New York Times reporter exageragating effort required for good blog
Marci Alboher followed her Times article today on the marketing value of blogs to consulting professionals with a blog post on her own Times’ Shifting Careers blog.
Despite learning in writing the article that blogging works to reinforce your brand, communicate with clients or customers, identify yourself with a certain community, show your expertise, and get clients, Alboher felt she needed to warn professionals who may blog to achieve success that they may not want to.
…[A]s I know from first-hand experience, blogging is hard, and not every entrepreneur or small business is suited to it. For blogs to attract a regular readership and to be picked up by search engines, they need to be updated often and promoted. That means that the person doing the blogging for the company has to have a certain amount of time as well as commitment to the project and, of course, writing ability……I also discovered a few small businesses that successfully used blogging as part of a focused marketing strategy, in some cases dedicating an employee (or team of employees) or outside contractors to create blogs that would generate significant traffic.
I let Marci know I liked her article, but that she is making too much out of the work required to maintain a good blog. An effective blog published by a professional services person so as to further enhance their reputation and grow their business can be done in much less than the time required for other marketing/networking efforts.
A Harvard Business School newsletter talked of one post a week for a business blog. I preach that with LexBlog’s hundreds of lawyer clients who are blogging. I also tell them to try get their blog posts down to half hour or so. Many spend more time, but that’s because they are enjoying the process and growing their network and business as a result of their blogging.
In addition, blogging is not supposed to be a ‘Woe is me, what am I supposed to write to my blog.’ The best professional services bloggers listen to targeted RSS feeds from particular blogs and news websites as well as keyword/key phrase searches from Google Blog Search.
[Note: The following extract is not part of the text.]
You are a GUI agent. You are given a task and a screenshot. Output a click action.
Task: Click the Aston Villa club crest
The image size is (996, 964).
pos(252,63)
A good blog post comes from, ‘Boy this is great stuff I just found in my feeds, I need to share it with my readers’ – adding one’s commentary of course.
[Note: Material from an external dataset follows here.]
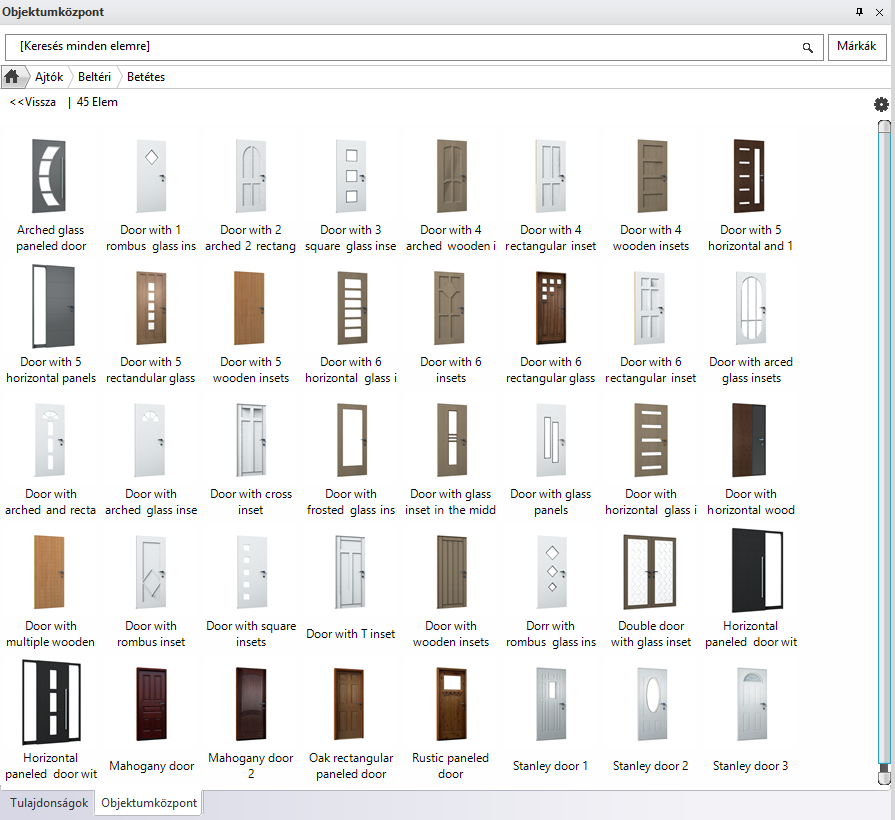Pick the Oak rectangular paneled door
The image size is (895, 820).
(x=351, y=704)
Blogs are a conversation, not a publishing expedition. It’s easier to talk socially than it is to publish.
And blogging knowing it’s all about a conversation solves the problem of growing your blog’s readership. By referencing what others are writing in their blogs and reporters are writing in online news stories, such bloggers and reporters take notice of your blog. They’ll often subscribe to your niche focused blog and share with their readers something you blog about.
Not everyone is trying to be an A-list blogger like Guy Kawasaki, who Alboher quotes as saying “”If you’re blogging and no one is reading you, are you really even blogging?” Guy may see 500 unique visitors a month as total failure. Not the case for a 30 year old lawyer whose 500 unique visitors after a month of blogging are members of the California biotech community she is looking to reach.
I’ve got skin in this blog game, but working with hundreds of wonderful law bloggers around the world I have rarely heard that this blogging is too hard or takes too much time.